A CONCERNED parent is refusing to let her child return to St Gregory’s High School in September over fears the school is failing to tackle bullying.
Anna Butler, from Regency Park, described the situation at the school as ‘worrying’ after she discovered that her child had been the victim of bullying for the past five months.
The 32-year-old, who has decided not to name her daughter, said: “It just started off with name calling and she was told to ignore it but it has turned physical.”
Since the torment began, the year nine pupil, who will leave St Gregory’s at the end of the summer term to begin a new school in September, has been forced to endure insults, threats and even physical violence.
The known bully has been suspended in the past but has since been allowed to return to the school on Cromwell Avenue.
Mrs Butler added: “It is really is upsetting that one person is able to behave in this way. At what point are they going to realise changes need to happen.”
Since the bullying started in February, her daughter’s attendance record has dropped.
Mrs Butler added: “The school has a duty of care for her and they aren’t keeping to that. I feel she is not safe at that school. I do not know what it is going to take to say enough is enough.
“I’m not doing this because I have got a vendetta against the school. I just feel like changes are needed. I know that there are other parents who are concerned.”
A spokesman for the school - which failed its Ofsted inspection earlier this year - said it was unable to comment on individual cases but said it was ‘very much about helping the bully as well as the victim’.

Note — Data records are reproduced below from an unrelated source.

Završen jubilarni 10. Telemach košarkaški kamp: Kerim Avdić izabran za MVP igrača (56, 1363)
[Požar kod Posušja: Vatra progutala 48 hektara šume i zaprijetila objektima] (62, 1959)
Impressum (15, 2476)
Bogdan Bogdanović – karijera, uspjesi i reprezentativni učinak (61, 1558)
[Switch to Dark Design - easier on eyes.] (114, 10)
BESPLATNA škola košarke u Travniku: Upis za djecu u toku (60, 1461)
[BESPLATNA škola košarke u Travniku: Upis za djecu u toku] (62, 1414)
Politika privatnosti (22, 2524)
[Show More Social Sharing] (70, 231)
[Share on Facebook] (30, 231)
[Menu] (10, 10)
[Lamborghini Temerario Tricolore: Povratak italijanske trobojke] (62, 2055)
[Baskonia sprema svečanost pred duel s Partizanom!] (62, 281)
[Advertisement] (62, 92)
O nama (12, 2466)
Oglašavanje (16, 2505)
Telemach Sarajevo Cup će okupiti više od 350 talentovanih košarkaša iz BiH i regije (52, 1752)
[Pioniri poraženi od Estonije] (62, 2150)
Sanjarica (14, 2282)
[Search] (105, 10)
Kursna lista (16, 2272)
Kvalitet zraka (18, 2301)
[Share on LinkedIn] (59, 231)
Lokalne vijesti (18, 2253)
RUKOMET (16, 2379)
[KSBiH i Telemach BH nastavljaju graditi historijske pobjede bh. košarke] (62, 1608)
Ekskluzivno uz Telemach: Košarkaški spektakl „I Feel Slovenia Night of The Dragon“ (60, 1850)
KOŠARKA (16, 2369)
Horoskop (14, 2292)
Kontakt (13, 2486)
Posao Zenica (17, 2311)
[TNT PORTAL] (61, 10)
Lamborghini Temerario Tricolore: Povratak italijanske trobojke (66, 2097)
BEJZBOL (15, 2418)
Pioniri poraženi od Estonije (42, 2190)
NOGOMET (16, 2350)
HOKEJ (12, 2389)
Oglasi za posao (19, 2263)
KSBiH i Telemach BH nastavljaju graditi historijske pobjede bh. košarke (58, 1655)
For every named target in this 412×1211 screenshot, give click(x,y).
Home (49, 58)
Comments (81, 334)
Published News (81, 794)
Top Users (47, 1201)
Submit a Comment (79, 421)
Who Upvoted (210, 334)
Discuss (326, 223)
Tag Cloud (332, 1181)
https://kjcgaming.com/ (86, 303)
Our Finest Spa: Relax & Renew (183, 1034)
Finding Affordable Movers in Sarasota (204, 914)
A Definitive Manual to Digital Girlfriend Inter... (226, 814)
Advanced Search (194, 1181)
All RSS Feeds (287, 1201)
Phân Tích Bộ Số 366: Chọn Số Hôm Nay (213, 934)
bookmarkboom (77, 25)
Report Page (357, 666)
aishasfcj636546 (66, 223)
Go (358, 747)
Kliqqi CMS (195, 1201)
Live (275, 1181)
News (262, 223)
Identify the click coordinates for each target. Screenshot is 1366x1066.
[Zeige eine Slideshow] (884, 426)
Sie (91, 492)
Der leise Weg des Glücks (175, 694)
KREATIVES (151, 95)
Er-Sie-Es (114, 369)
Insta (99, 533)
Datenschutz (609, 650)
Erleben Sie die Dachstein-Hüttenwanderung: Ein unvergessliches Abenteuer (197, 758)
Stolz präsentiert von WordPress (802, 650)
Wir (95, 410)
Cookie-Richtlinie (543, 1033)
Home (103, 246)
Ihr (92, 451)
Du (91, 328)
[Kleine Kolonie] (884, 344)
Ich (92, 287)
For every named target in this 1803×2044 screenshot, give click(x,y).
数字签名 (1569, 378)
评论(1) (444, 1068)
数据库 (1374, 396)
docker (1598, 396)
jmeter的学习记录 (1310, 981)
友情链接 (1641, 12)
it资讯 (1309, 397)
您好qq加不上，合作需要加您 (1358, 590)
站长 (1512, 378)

In a statement from the school, it was outlined that the school has an anti-bullying policy in place, which is reviewed annually.
A whole school survey was also completed in March and pupils who felt they needed further support were allocated mentors and an anti-bullying working party, which consists of staff and pupils, meets weekly.
The school also uses the SHARP System, which allows young people to report any incidents which occur within the school.
This system is checked twice a day, seven days a week by a member of staff at the school.
Sixty pupils at the school are also anti-bullying ambassadors and four have since been nominated as national ambassadors.